Problem to work on: Leaving the pictures aside, repeat each line below exactly.

Source data:

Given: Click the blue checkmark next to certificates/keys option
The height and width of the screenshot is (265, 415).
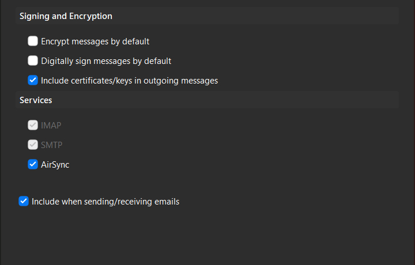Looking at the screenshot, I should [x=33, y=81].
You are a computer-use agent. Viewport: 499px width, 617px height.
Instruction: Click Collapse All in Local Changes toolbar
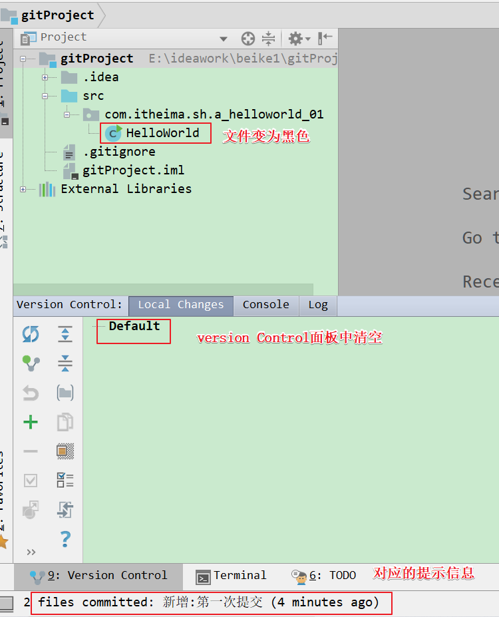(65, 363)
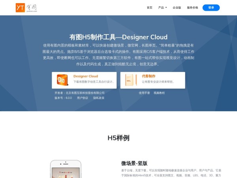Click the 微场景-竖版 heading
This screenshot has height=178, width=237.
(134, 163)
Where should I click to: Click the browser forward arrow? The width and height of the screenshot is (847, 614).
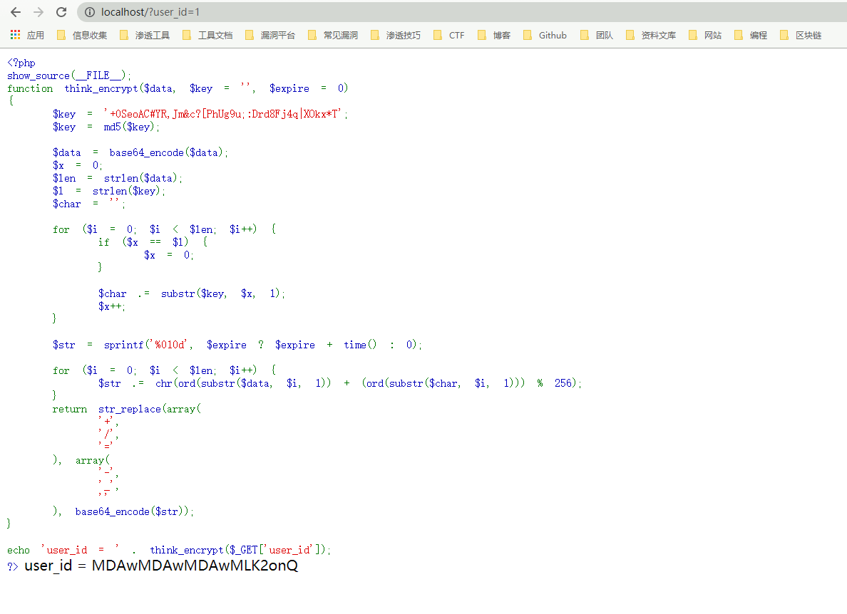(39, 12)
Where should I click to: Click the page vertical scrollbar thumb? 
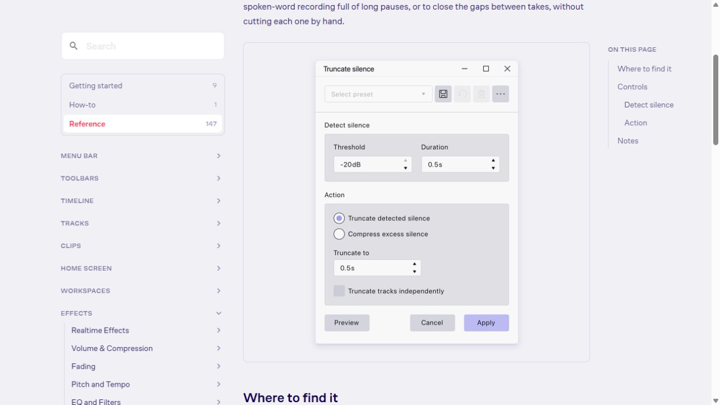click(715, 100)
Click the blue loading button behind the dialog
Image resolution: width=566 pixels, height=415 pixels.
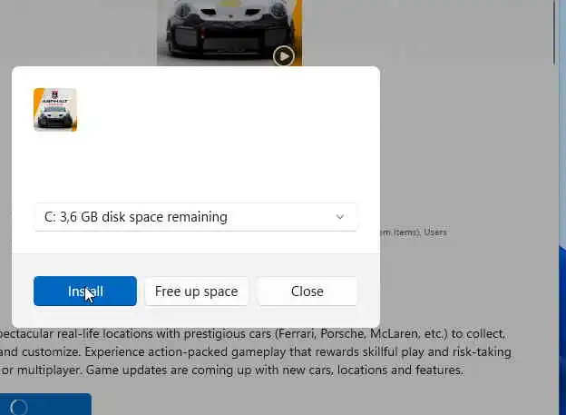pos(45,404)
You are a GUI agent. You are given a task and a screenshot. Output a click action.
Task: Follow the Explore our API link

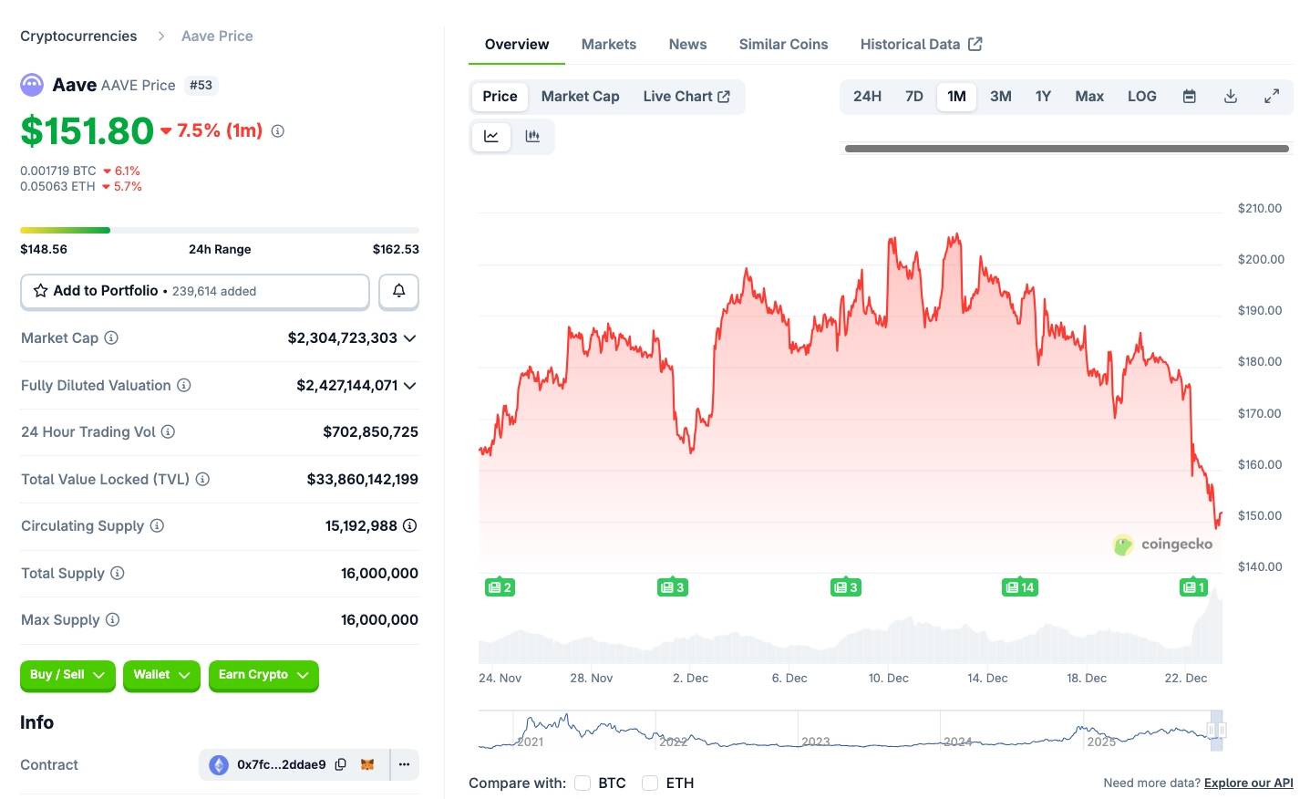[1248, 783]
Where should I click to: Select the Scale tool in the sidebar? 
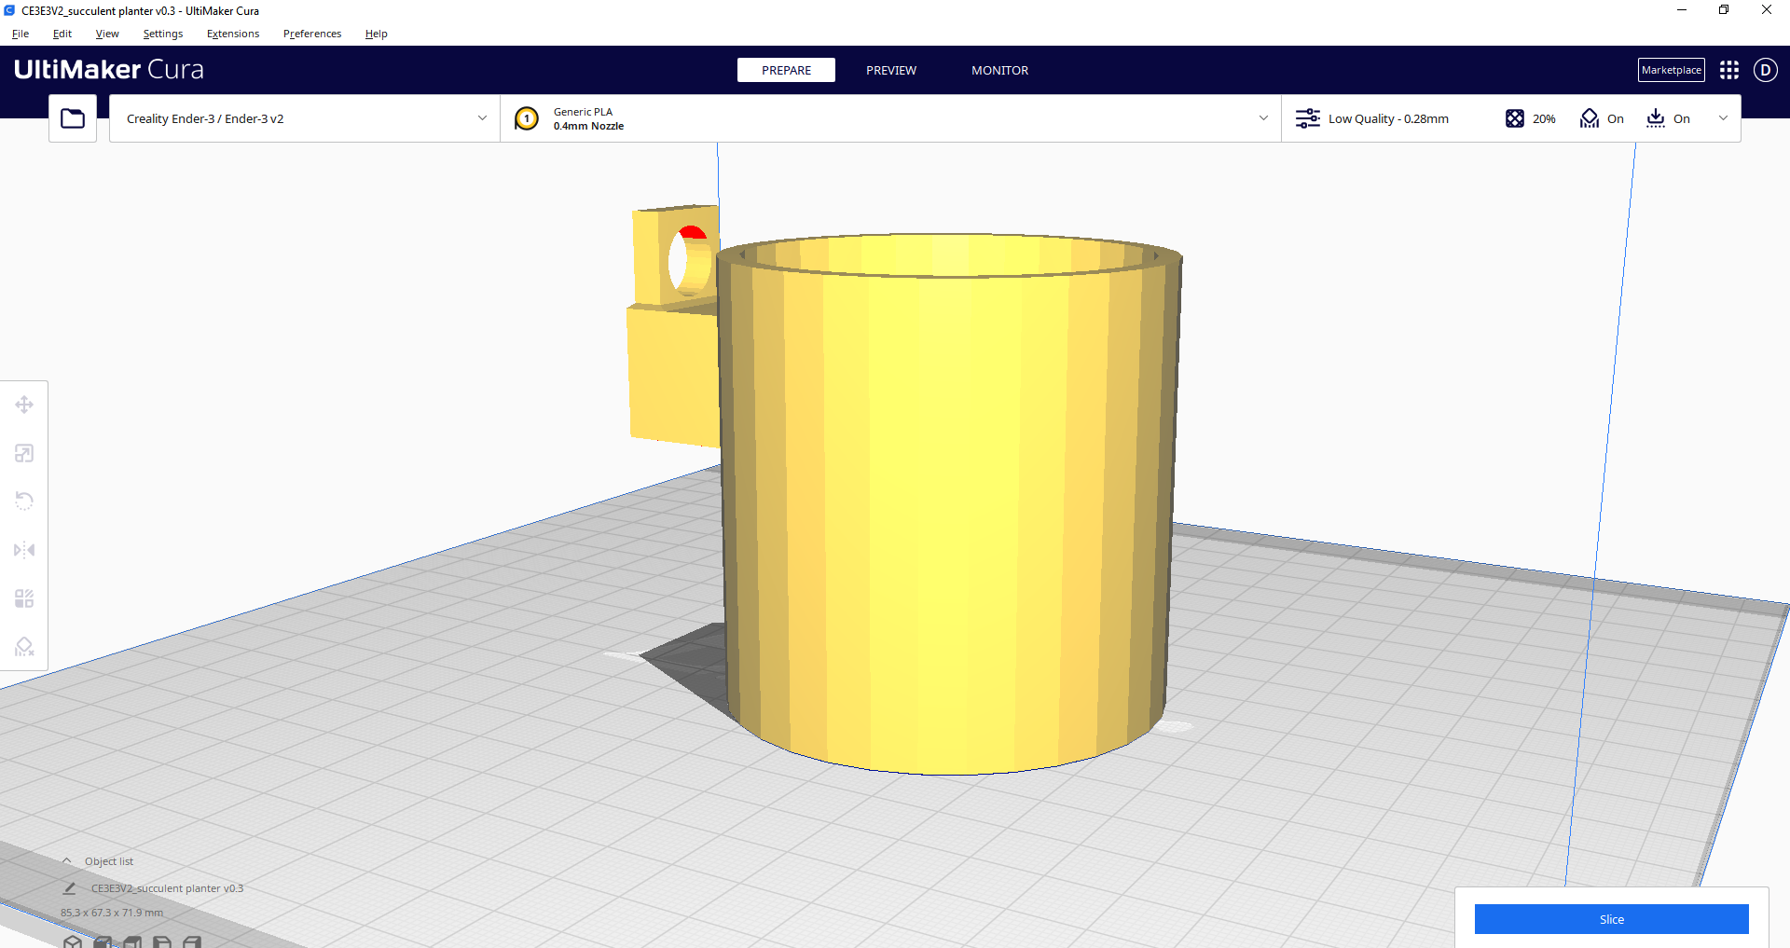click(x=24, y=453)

Answer space:
Given: Click the blue checkmark next to certificates/keys option
The height and width of the screenshot is (265, 415).
Looking at the screenshot, I should [x=33, y=81].
You are a computer-use agent. Viewport: 499px width, 617px height.
Instruction: Click Collapse All in Local Changes toolbar
(65, 363)
Click the 微场景-竖版 heading
This screenshot has height=178, width=237.
(134, 163)
Where should I click to: Click the browser forward arrow? The width and height of the screenshot is (847, 614).
(39, 12)
Where should I click to: Click the page vertical scrollbar thumb? 
click(715, 100)
Click the blue loading button behind the dialog
Image resolution: width=566 pixels, height=415 pixels.
pos(45,404)
You are a GUI agent. You are given a task and a screenshot. Output a click action.
Task: Follow the Explore our API link

[1248, 783]
Where should I click to: Select the Scale tool in the sidebar? 
click(x=24, y=453)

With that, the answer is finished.